St Denis – the Bury St Edmunds Connection

Should you have wandered down Honey Hill recently, you may have noticed the name plate of St Denys on a front door, passed by, and probably not given it another thought. But who was he?

Little is known of his life; although it is believed that he was born in Rome, died in Paris and was, alas, martyred during the persecution of Christians by the Roman emperor Decius in 251 or Valerian in 258. St. Denis is also spelled Denys, although in Latin Dionysius. His feast day is October 9 (Eastern church, October 3) and he was allegedly first bishop of Paris, a martyr and a patron saint of France.

A legend recorded in the 9th century recounts that Denis was beheaded on Montmartre (Hill of the Martyr) and that his decapitated corpse carried his head to the area north-east of Paris where he dropped it. On that very spot was founded the Benedictine abbey of St. Denis, still existing as the Basilica Cathedral of Saint Denis. The saint is often portrayed in art as a decapitated (though evidently living and walking) figure.
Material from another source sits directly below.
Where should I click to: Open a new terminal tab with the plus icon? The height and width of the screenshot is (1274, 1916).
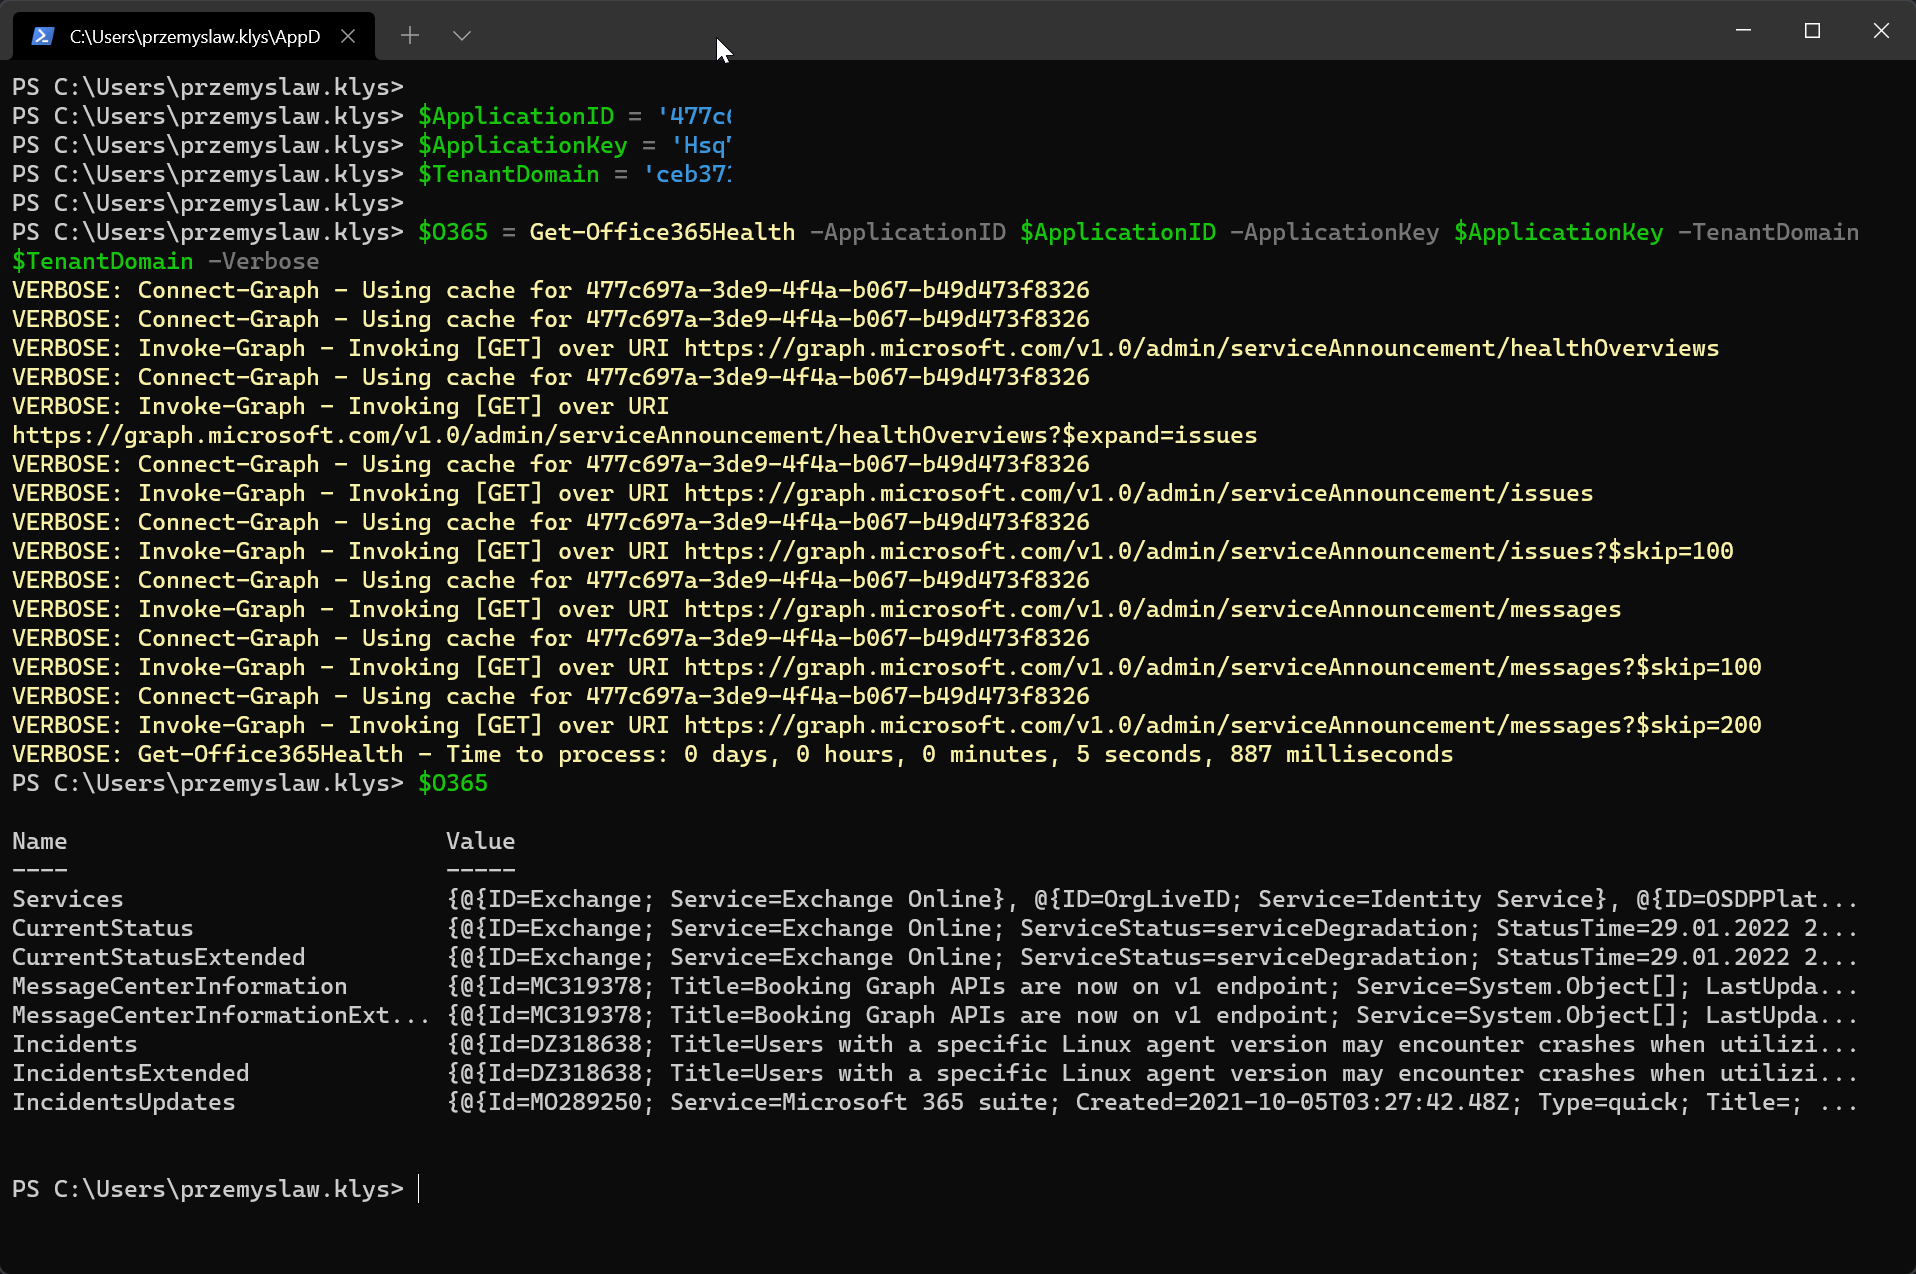[409, 35]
We now come forward to the year 1065 and the abbey of Bury St Edmunds. Abbot Leofstan had died and Baldwin was appointed to the post of Abbot. Baldwin was a French monk actually from St Denis and at one timeĀ  or another, physician to both Edward the Confessor and William I, and thus truly influential on both sides of the English Channel before and after the Norman Conquest. Baldwin was so impressed by St Edmund’s power that he had decided to stay and thus became the third Abbot at Bury. Indeed he built a church, St Denys, which today would lie under the footprint of the Cathedral of St James and St Edmund. St Denis and St Edmund both lost their heads, which is an interesting link twixt the two legends.